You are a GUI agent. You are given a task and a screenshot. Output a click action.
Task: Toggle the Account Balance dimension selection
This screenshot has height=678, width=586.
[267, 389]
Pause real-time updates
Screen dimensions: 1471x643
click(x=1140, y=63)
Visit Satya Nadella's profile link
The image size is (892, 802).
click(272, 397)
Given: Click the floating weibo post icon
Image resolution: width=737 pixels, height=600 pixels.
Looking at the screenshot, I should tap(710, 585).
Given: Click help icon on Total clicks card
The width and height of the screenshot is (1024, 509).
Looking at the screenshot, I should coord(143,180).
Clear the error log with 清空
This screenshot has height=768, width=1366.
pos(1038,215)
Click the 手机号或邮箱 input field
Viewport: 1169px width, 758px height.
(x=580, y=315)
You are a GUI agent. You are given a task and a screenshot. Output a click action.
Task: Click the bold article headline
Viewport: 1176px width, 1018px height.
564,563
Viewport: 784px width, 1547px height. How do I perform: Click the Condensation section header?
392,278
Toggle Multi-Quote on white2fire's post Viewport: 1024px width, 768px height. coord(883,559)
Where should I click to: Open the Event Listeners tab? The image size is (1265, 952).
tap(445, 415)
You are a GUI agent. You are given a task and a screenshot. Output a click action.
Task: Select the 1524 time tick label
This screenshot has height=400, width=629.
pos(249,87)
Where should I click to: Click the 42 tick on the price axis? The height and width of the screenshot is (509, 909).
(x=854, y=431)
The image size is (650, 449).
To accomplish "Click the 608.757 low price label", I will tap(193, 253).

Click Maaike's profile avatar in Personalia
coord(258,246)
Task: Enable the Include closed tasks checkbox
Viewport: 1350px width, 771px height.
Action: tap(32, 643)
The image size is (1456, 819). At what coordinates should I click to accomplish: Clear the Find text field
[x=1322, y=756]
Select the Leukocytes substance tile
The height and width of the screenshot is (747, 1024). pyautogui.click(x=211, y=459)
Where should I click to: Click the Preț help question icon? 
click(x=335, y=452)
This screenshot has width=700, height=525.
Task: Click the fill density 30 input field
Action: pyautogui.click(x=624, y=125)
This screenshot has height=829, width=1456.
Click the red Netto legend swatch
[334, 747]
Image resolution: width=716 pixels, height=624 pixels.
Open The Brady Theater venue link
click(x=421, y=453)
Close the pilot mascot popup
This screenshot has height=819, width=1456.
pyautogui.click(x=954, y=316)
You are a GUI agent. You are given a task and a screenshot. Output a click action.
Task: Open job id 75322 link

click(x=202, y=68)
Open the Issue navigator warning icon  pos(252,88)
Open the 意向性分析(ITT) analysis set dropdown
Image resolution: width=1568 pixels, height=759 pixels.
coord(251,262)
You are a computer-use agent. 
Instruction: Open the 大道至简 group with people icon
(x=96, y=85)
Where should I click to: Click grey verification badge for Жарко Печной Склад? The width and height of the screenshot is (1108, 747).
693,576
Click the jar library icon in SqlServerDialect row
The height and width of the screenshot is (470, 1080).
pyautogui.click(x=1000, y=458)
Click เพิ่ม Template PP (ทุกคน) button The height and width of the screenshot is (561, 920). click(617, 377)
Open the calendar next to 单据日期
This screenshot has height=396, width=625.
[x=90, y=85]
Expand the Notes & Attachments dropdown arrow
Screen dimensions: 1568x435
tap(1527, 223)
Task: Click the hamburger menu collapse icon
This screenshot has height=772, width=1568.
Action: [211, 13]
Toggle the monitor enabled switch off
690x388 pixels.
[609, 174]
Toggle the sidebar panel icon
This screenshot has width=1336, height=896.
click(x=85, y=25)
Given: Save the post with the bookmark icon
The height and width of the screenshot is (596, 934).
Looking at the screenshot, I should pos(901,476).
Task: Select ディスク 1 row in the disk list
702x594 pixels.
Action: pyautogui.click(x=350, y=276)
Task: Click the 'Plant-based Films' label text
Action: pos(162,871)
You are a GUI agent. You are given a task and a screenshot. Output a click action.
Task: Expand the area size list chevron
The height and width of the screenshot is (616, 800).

════

Aim => Rewrite the part of the items that opens with the line containing "Open the 意向性分析(ITT) analysis set dropdown" and closes with the line containing "Looking at the screenshot, I should pos(901,476).", both included, replacing "hamburger menu" with "navigation menu" and leaving everything else unchanged.

Answer for the task =>
Open the 意向性分析(ITT) analysis set dropdown
Image resolution: width=1568 pixels, height=759 pixels.
coord(251,262)
You are a computer-use agent. 
Instruction: Open the 大道至简 group with people icon
(x=96, y=85)
Where should I click to: Click grey verification badge for Жарко Печной Склад? The width and height of the screenshot is (1108, 747).
693,576
Click the jar library icon in SqlServerDialect row
The height and width of the screenshot is (470, 1080).
pyautogui.click(x=1000, y=458)
Click เพิ่ม Template PP (ทุกคน) button The height and width of the screenshot is (561, 920). click(617, 377)
Open the calendar next to 单据日期
This screenshot has height=396, width=625.
[x=90, y=85]
Expand the Notes & Attachments dropdown arrow
Screen dimensions: 1568x435
tap(1527, 223)
Task: Click the navigation menu collapse icon
This screenshot has height=772, width=1568.
Action: [211, 13]
Toggle the monitor enabled switch off
690x388 pixels.
[609, 174]
Toggle the sidebar panel icon
This screenshot has width=1336, height=896.
click(x=85, y=25)
Given: Save the post with the bookmark icon
The height and width of the screenshot is (596, 934).
Looking at the screenshot, I should pos(901,476).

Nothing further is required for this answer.